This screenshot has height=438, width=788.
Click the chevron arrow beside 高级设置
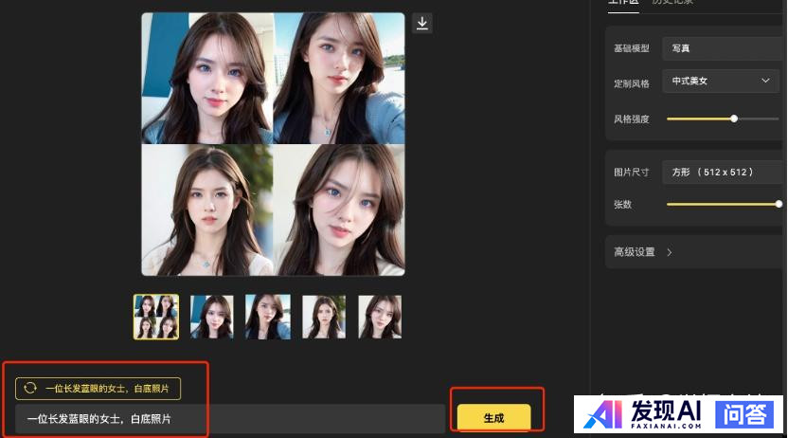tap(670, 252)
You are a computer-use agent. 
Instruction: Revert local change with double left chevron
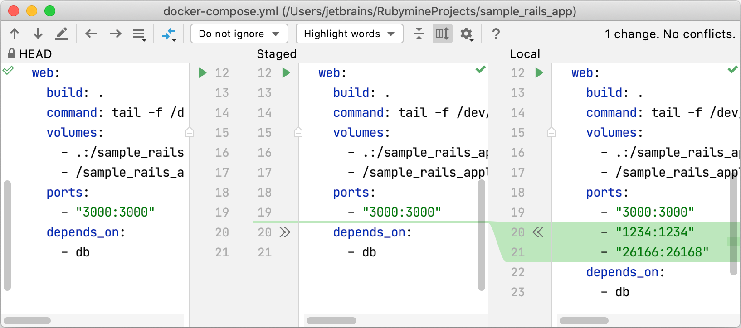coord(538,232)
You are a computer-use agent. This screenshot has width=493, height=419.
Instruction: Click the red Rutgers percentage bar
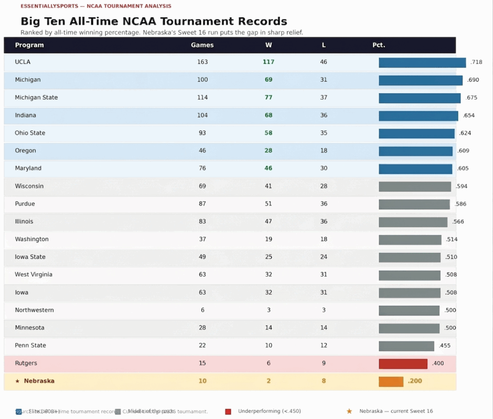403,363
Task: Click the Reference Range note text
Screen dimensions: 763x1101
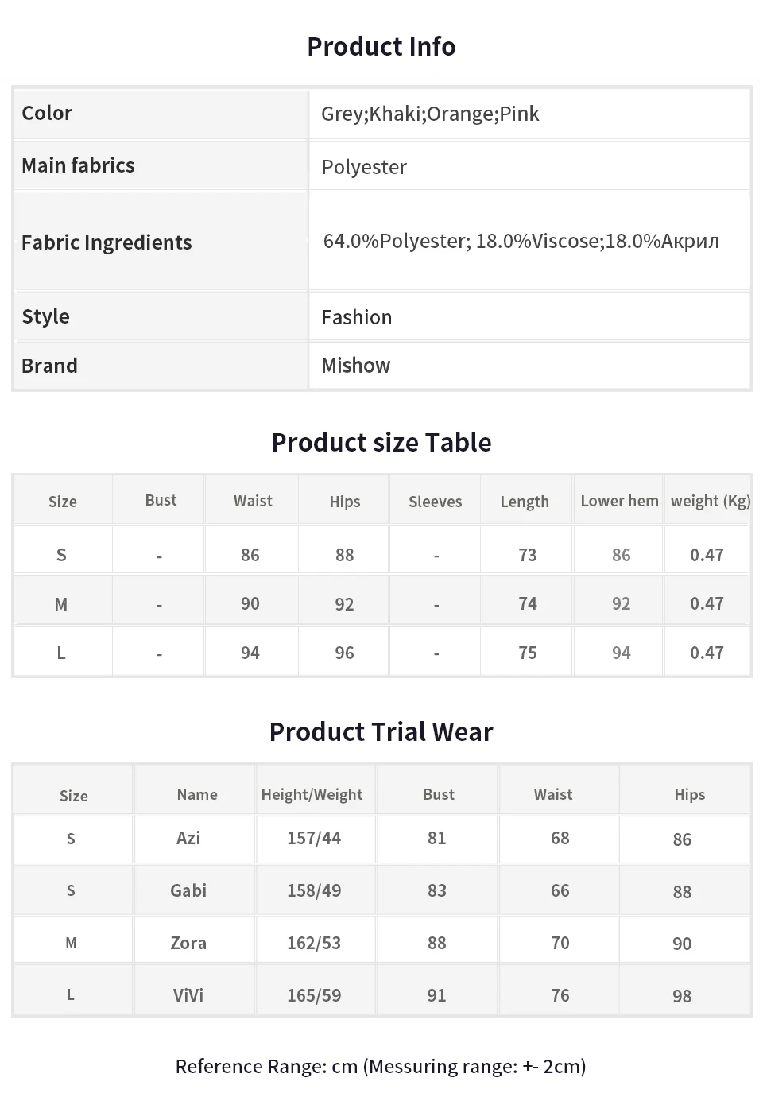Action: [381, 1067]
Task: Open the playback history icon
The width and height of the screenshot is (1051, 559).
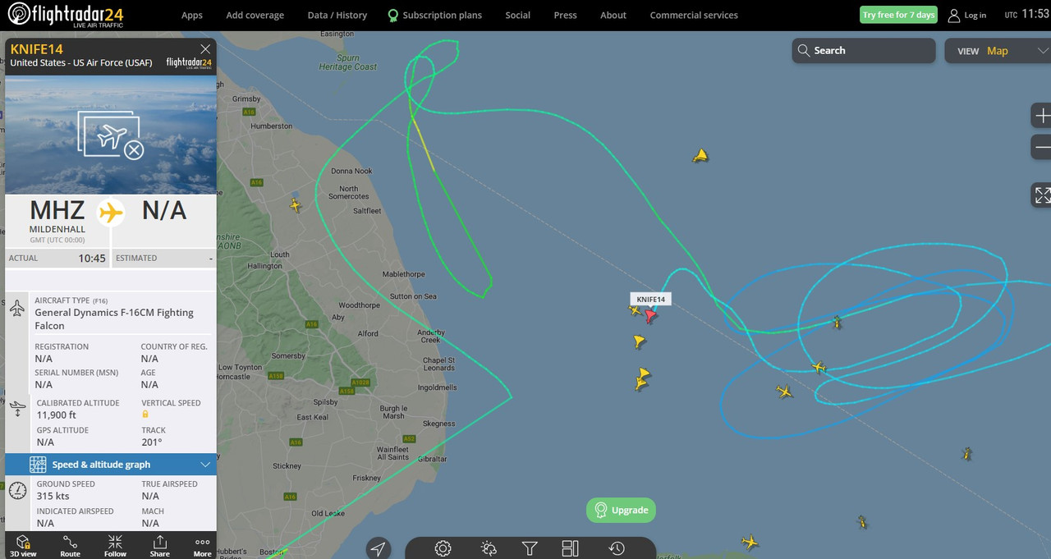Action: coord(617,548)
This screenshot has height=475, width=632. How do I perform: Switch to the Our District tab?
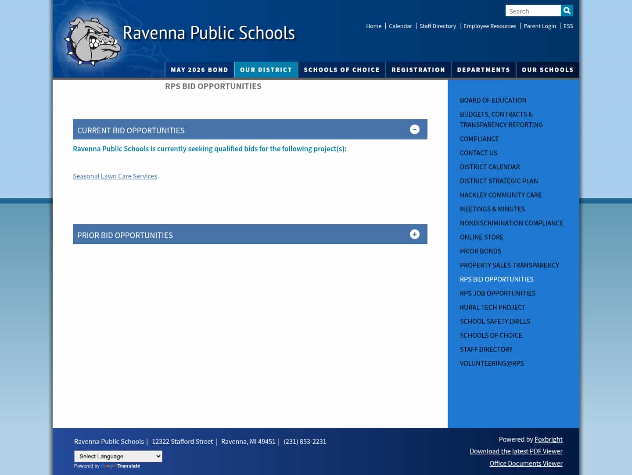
——————————
Exercise brief:
Copy every line of the records above word for word, leaving out the pictures.

Complete answer:
This screenshot has height=438, width=788.
Click the chevron arrow beside 高级设置
tap(670, 252)
You are a computer-use agent. 
Instruction: Revert local change with double left chevron
coord(538,232)
You are a computer-use agent. This screenshot has width=493, height=419.
Instruction: Click the red Rutgers percentage bar
403,363
Task: Click the Reference Range note text
Screen dimensions: 763x1101
Action: [381, 1067]
Task: Open the playback history icon
The width and height of the screenshot is (1051, 559).
Action: coord(617,548)
This screenshot has height=475, width=632. How do I perform: Switch to the Our District tab?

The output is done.